▸ SUPPLIED MATERIAL
────────────────────────────────────────

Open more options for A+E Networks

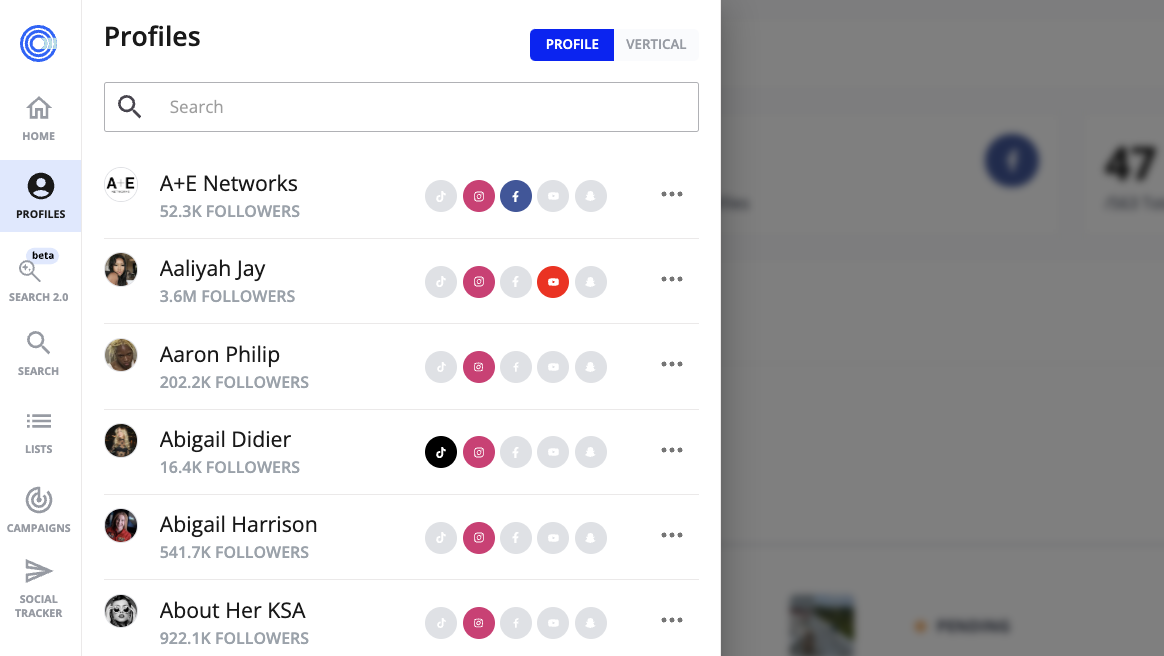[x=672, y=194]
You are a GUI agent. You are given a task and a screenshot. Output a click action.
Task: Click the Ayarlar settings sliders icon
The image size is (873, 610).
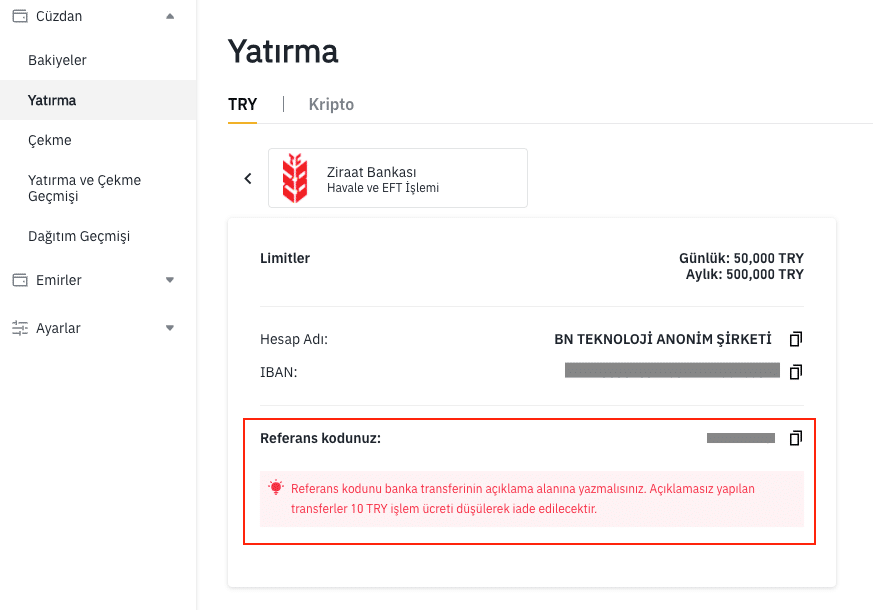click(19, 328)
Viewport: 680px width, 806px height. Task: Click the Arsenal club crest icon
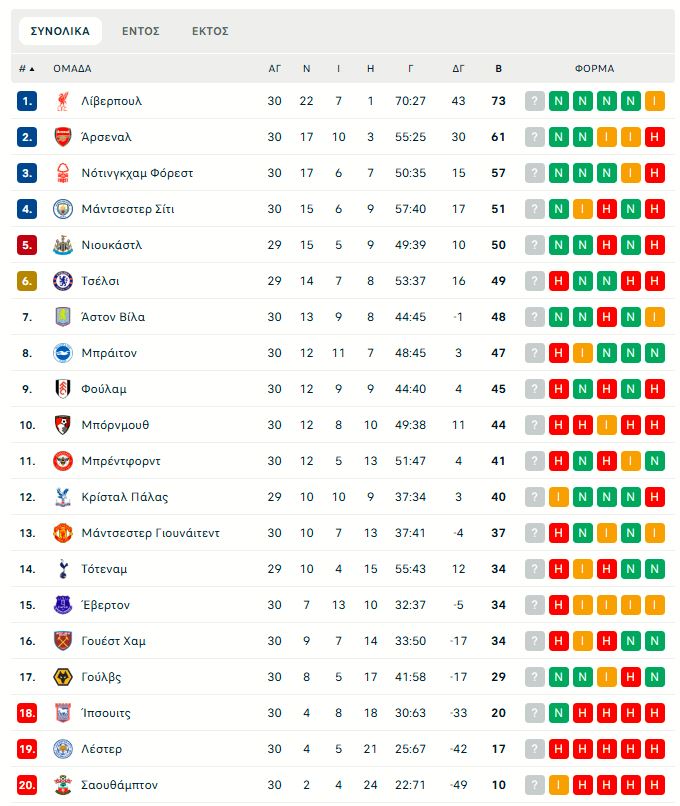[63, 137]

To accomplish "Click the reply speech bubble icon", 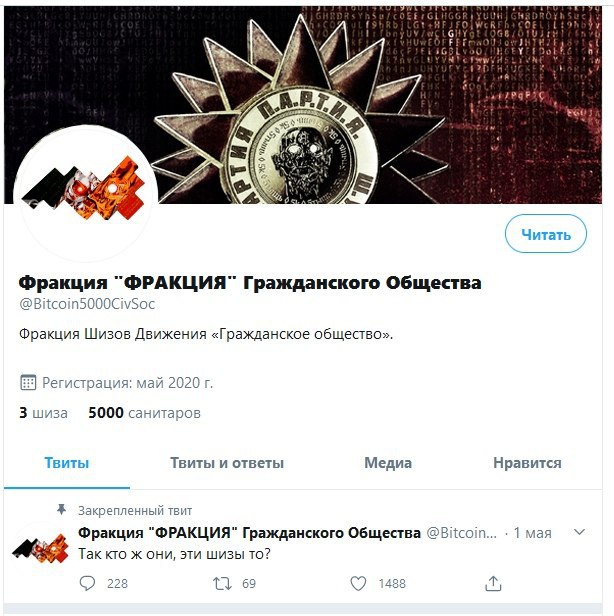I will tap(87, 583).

────────────────────────────────────────

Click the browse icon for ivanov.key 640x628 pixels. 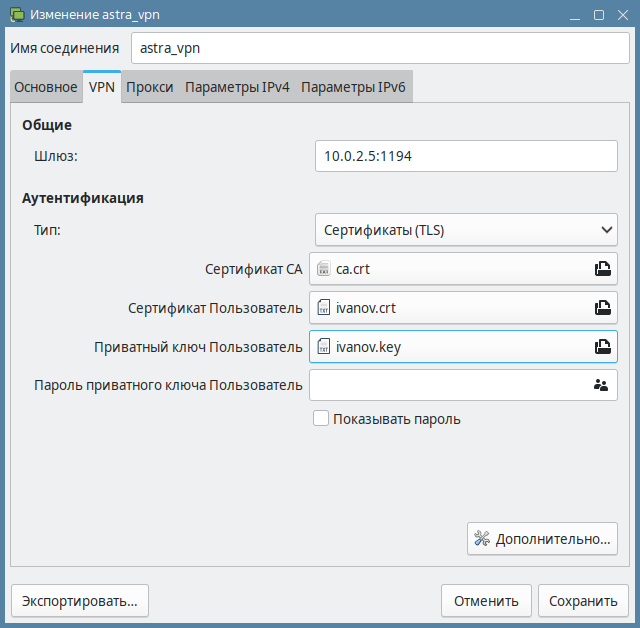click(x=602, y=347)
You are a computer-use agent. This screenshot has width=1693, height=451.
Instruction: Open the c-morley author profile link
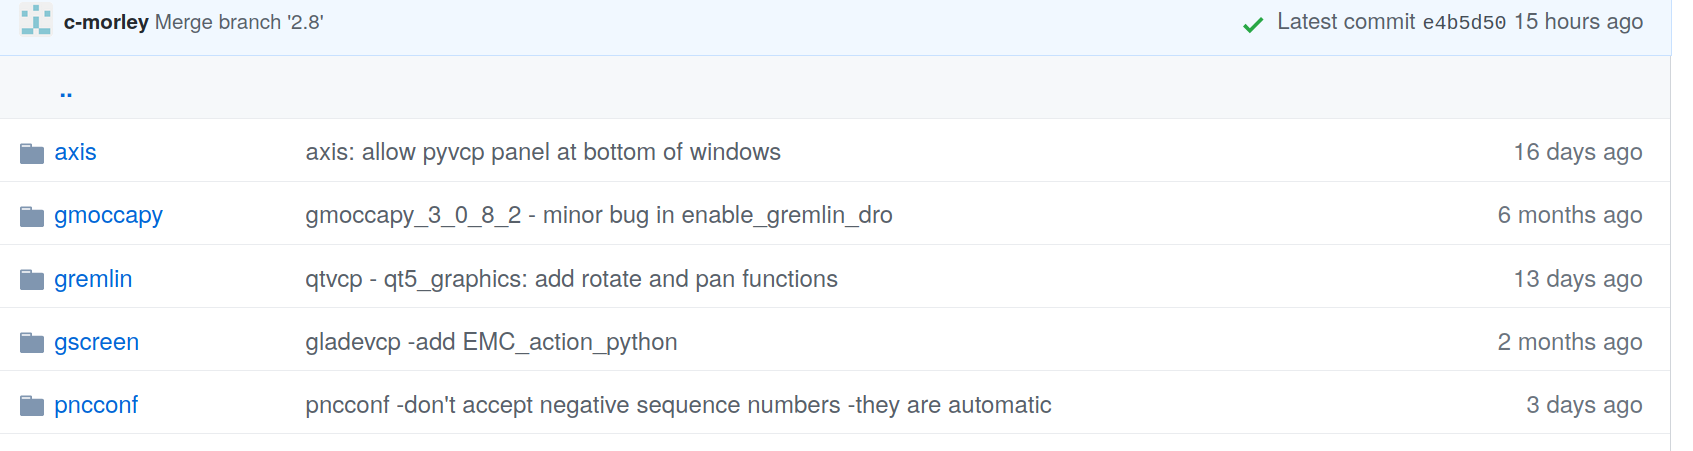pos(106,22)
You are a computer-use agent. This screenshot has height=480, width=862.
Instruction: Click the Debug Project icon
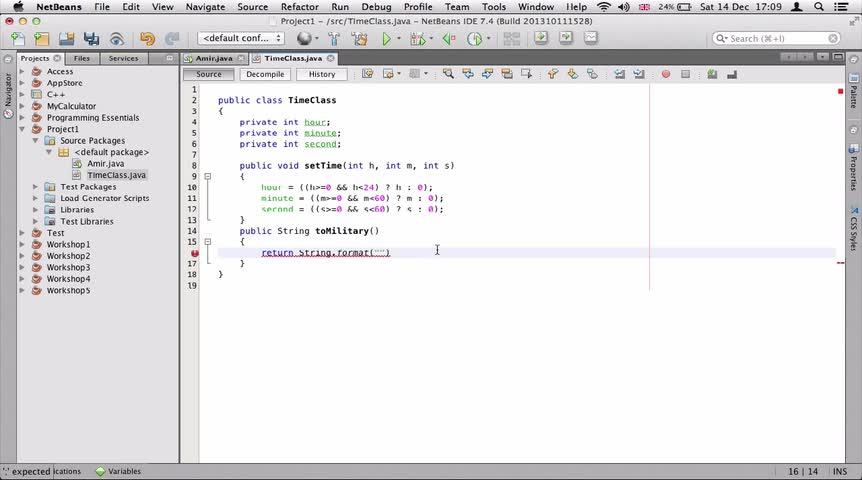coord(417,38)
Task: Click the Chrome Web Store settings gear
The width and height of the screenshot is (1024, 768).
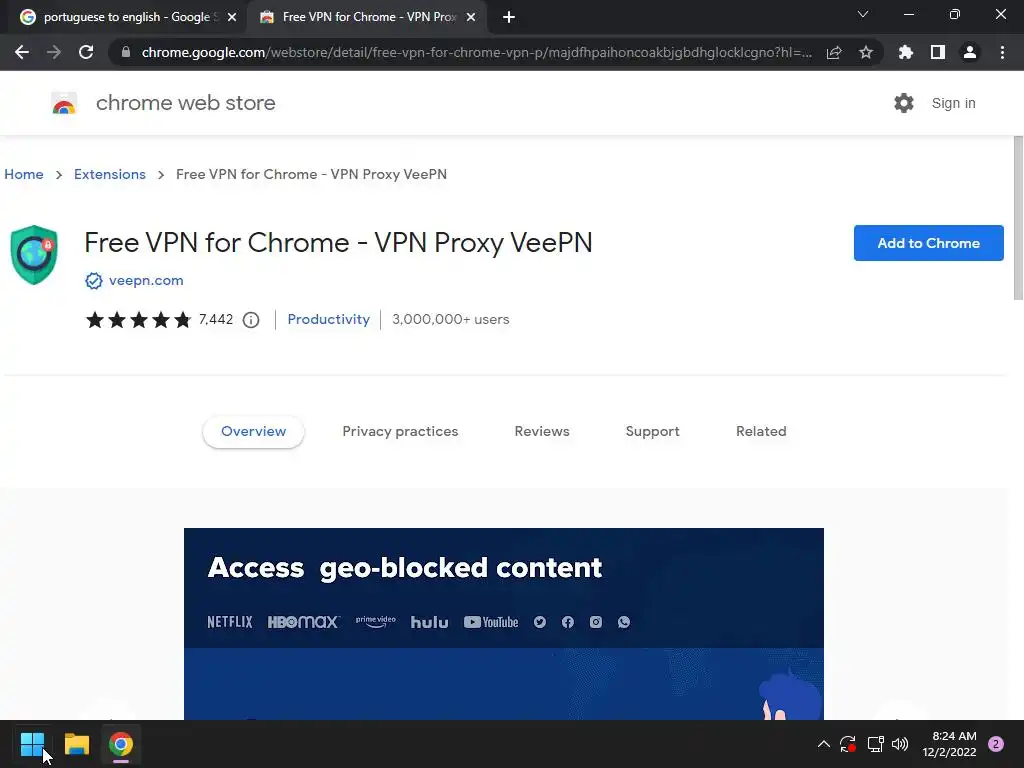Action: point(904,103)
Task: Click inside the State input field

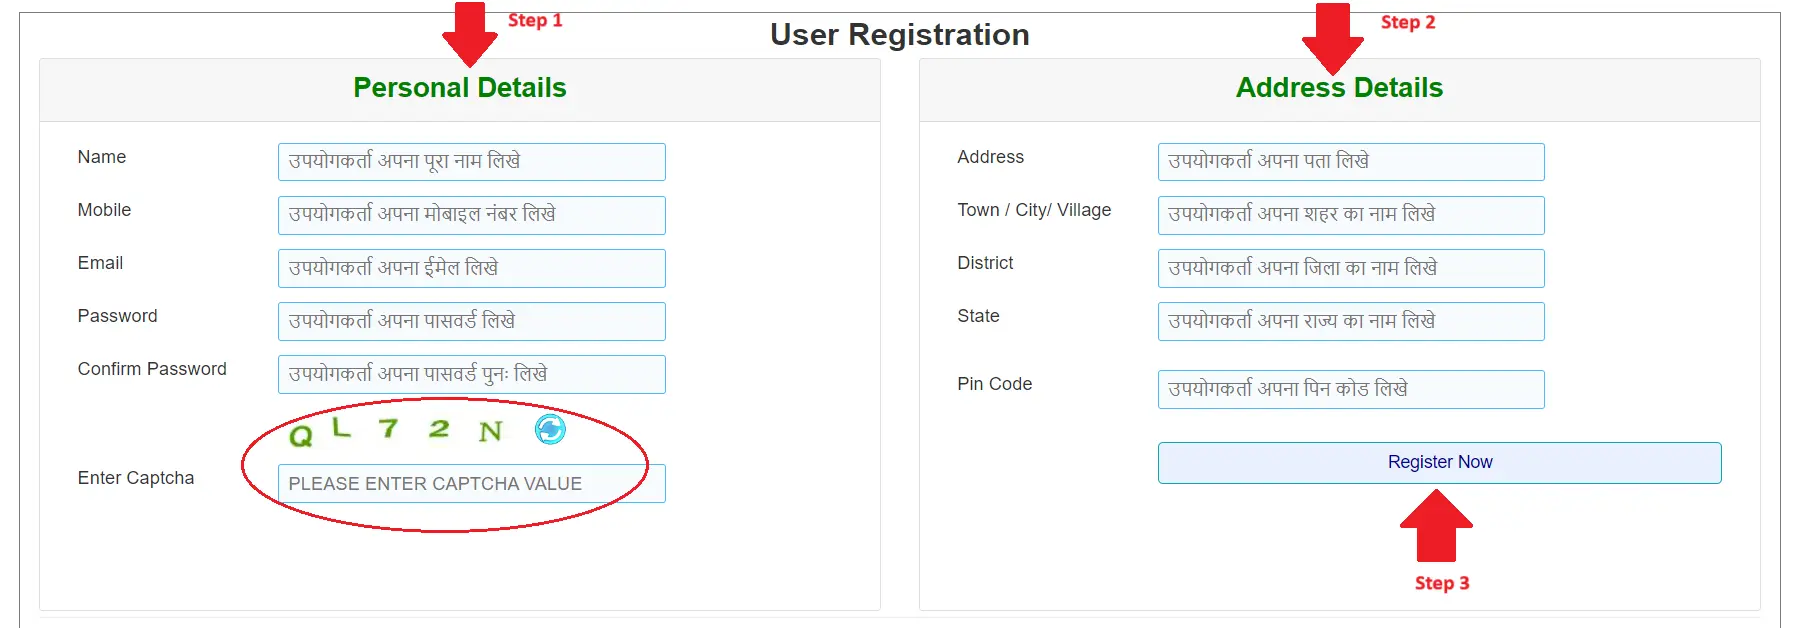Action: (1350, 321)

────────────────────────────────────────

▸ THE TASK
Nothing but a number should be given: the count of lines in the records that contain the word "agent".

▸ EXERCISE SOLUTION
3